Even after all these things I'm still puzzled about the small number of modern roguelike games, because I surely am one of the guys who would like to play a good roguelike game. There is ADOM, but it's a boring game with way too much grinding. DCSS is difficult and the developers seem to make it worse all the time which is quite hilarious, but then again it was never their own project as far as I know. The mindblowing thing is that we have games like Nethack as a great legacy, but building on top of that it would be possible to create far better roguelikes.

Sunday, 20 October 2019

Code metrics tools for C++

This issue makes me somewhat annoyed when I think about it. Visual Studio doesn't have code metrics for "unmanaged" code which is C and C++ in particular. The reason must be that Microsoft doesn't really care about C++. They have to keep it for the vast amount of programs still written in C++ including game development, but there is less effort to include tools like metrics.

As far as I have searched there isn't a simple, free metrics plugin for Visual Studio, so there is that, too. There are some external metrics tools, but they seem like total overkill for what I'm looking for. I just would like to know how many lines of code the project has without running some external program. Visual Studio already knows how many lines an individual file has and how many classes etc. are in the project. It would be quite simple to collect that information and display it.

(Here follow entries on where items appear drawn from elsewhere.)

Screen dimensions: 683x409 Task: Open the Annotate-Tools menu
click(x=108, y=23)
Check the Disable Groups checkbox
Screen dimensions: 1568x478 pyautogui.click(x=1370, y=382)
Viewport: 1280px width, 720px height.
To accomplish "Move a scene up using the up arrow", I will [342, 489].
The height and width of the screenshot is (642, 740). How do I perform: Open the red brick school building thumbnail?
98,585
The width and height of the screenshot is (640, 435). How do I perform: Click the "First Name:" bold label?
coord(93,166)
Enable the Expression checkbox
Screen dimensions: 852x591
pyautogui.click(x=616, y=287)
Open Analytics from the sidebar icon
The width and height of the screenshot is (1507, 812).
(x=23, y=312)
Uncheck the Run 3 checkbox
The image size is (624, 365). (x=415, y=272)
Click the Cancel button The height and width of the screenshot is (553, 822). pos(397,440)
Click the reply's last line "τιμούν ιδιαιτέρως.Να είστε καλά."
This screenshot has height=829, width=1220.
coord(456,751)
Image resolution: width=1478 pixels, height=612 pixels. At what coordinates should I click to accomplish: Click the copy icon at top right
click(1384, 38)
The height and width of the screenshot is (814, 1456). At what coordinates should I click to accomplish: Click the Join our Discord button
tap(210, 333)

Programming a code metrics tool isn't impossible, but it takes some time and parsing C++ can be difficult sometimes, if you want to extract anything else than physical lines of code. I have written a parser that can find classes from a C++ file, so it would be a start. Maybe if I already didn't have tons of more important projects to do.

How about writing a plugin for Visual Studio? I don't know anything about it. How it's done etc. It can't be too easy, otherwise there would be a plugin to display C++ metrics I guess. Then again, maybe this is a non-issue in a sense that why would you want to know about the metrics of the project?